#### [TASK DESCRIPTION]
Lines from the records below that contain the word "width" are to be copied out.

#### [DATA LISTING]
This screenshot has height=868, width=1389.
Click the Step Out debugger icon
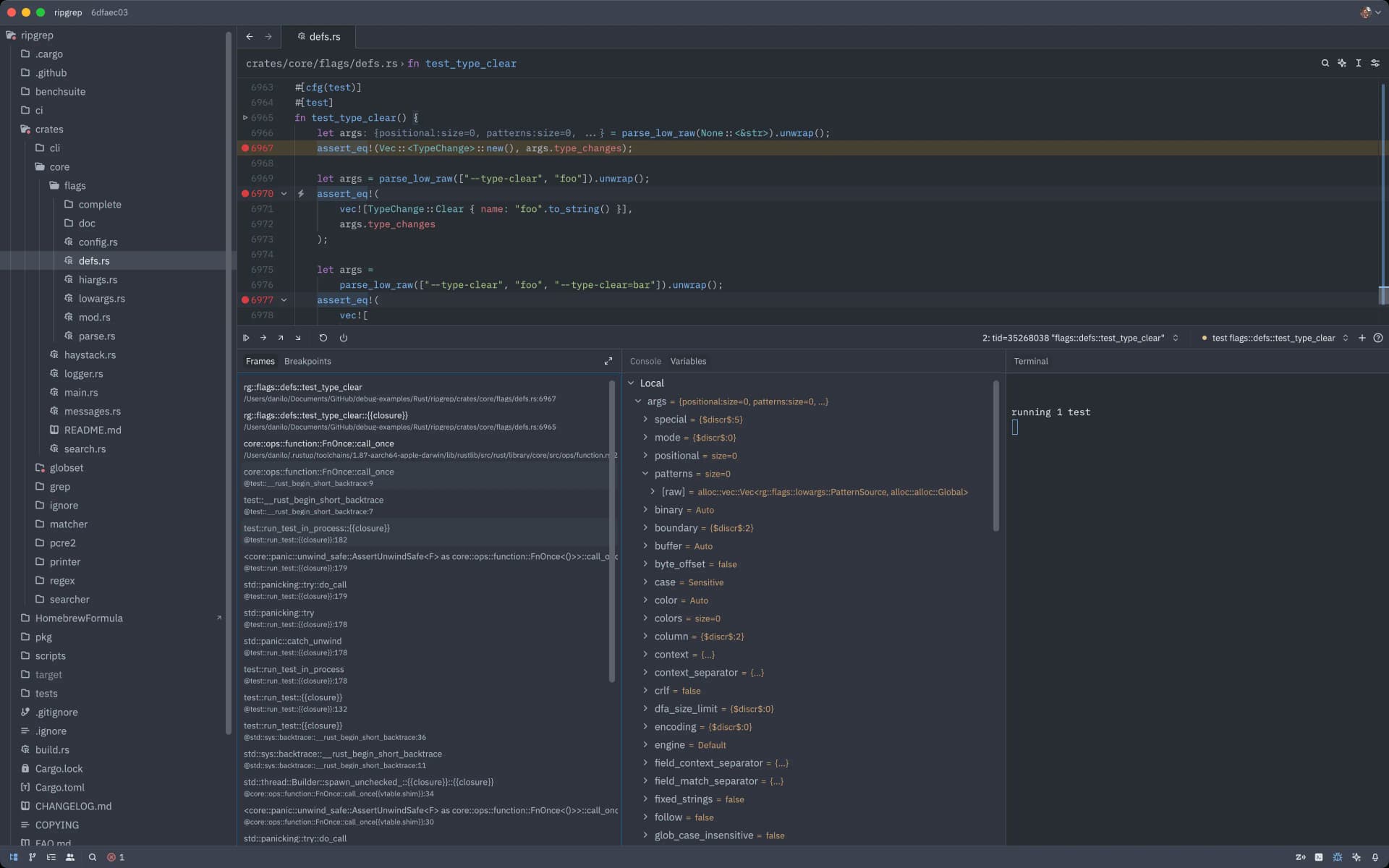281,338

--

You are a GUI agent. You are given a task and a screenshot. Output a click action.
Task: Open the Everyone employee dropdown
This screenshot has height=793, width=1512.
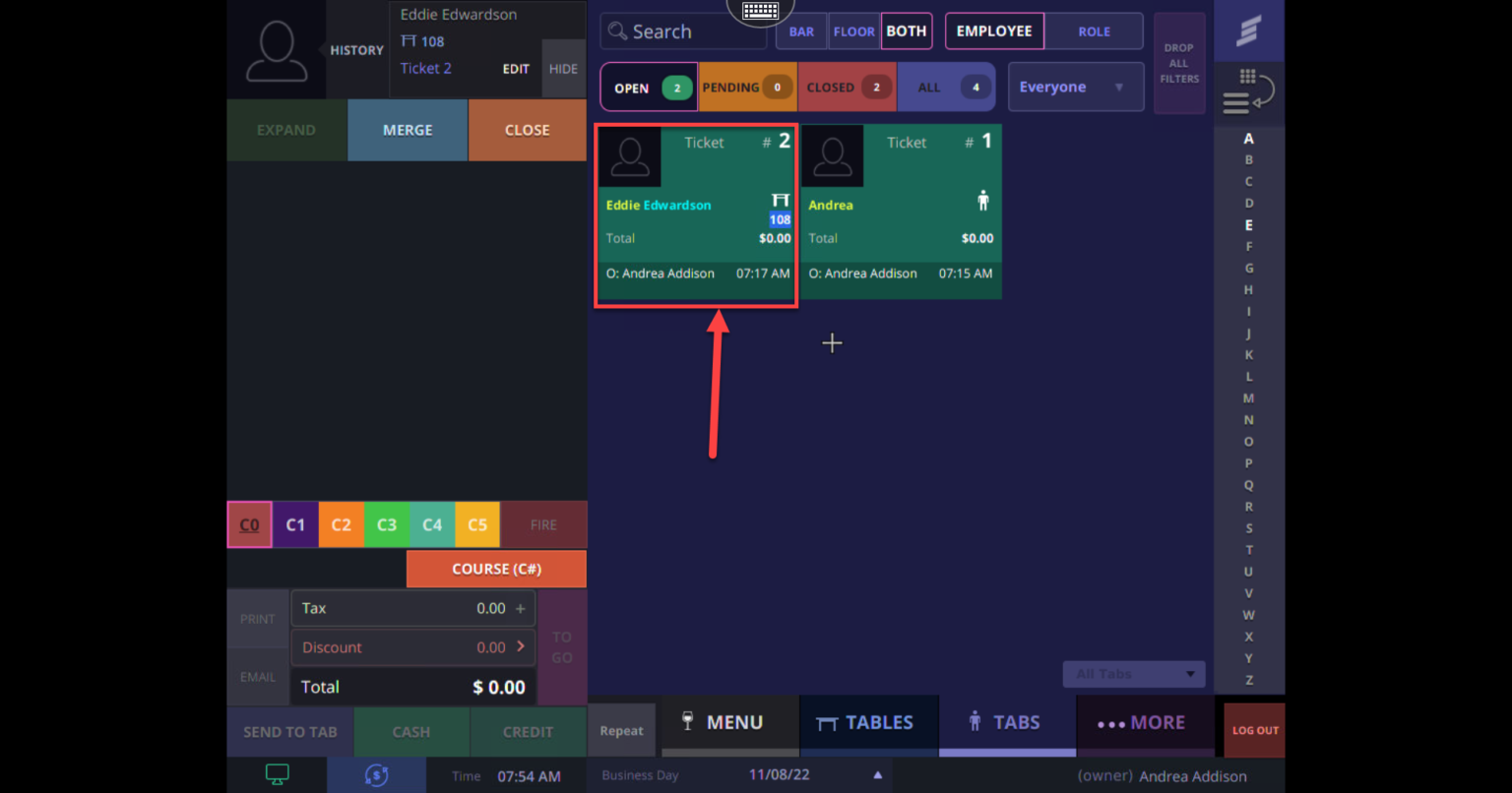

==

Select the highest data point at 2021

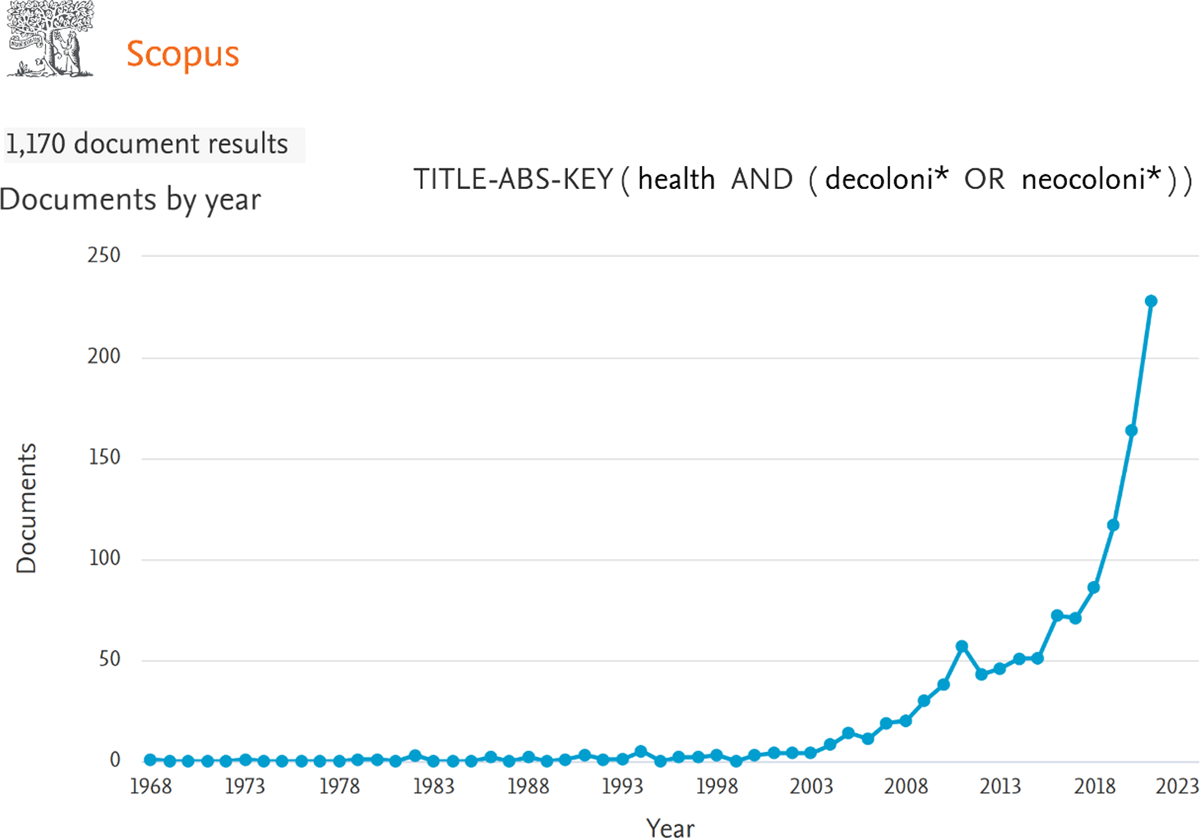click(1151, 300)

#### [SOLUTION TO THE EXERCISE]
This screenshot has height=868, width=1389.
This screenshot has height=793, width=1512.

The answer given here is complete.